======== Text passage ========
From: Johannes Schindelin <Johannes.Schindelin@gmx.de>
To: Stephan Hennig <mailing_list@arcor.de>, Nicolas Pitre <nico@cam.org>
Cc: Andreas Ericsson <ae@op5.se>, git@vger.kernel.org
Subject: Re: git pull is slow
Date: Sat, 12 Jul 2008 18:05:14 +0100 (BST) [thread overview]
Message-ID: <alpine.DEB.1.00.0807121546590.8950@racer> (raw)
In-Reply-To: <4878A442.6020405@arcor.de>
Hi,
On Sat, 12 Jul 2008, Stephan Hennig wrote:
> Johannes Schindelin schrieb:
> > On Fri, 11 Jul 2008, Andreas Ericsson wrote:
> >
> >> Seems like you're being bitten by a bug we had some months back,
> >> where the client requested full history for new tag objects.
> >
> > I do not think so. I think it is a problem with the pack. The
> > slowness is already there in the clone, in the resolving phase.
>
> Thanks for having a look at this! What does "problem with the pack"
======== Information supplied ========
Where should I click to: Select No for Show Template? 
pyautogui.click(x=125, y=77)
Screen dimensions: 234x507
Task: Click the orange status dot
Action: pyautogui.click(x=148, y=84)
========
======== Information supplied ========
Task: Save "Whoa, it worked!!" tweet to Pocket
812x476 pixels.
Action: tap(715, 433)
========
======== Information supplied ========
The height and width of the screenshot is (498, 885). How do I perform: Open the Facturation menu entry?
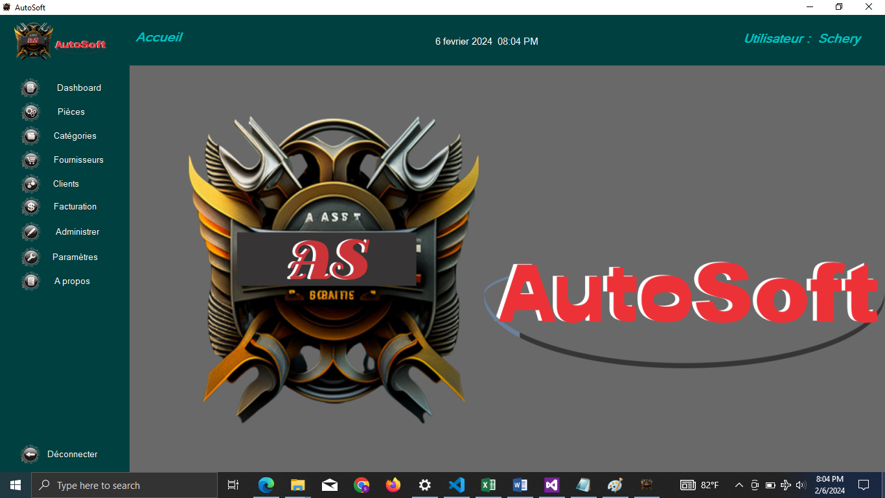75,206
========
Work required:
Write out the part of the git pull email starting at "From: Johannes Schindelin" and ending at "new tag objects.". The listing comes from a separate source.

Task solution:
From: Johannes Schindelin <Johannes.Schindelin@gmx.de>
To: Stephan Hennig <mailing_list@arcor.de>, Nicolas Pitre <nico@cam.org>
Cc: Andreas Ericsson <ae@op5.se>, git@vger.kernel.org
Subject: Re: git pull is slow
Date: Sat, 12 Jul 2008 18:05:14 +0100 (BST) [thread overview]
Message-ID: <alpine.DEB.1.00.0807121546590.8950@racer> (raw)
In-Reply-To: <4878A442.6020405@arcor.de>
Hi,
On Sat, 12 Jul 2008, Stephan Hennig wrote:
> Johannes Schindelin schrieb:
> > On Fri, 11 Jul 2008, Andreas Ericsson wrote:
> >
> >> Seems like you're being bitten by a bug we had some months back,
> >> where the client requested full history for new tag objects.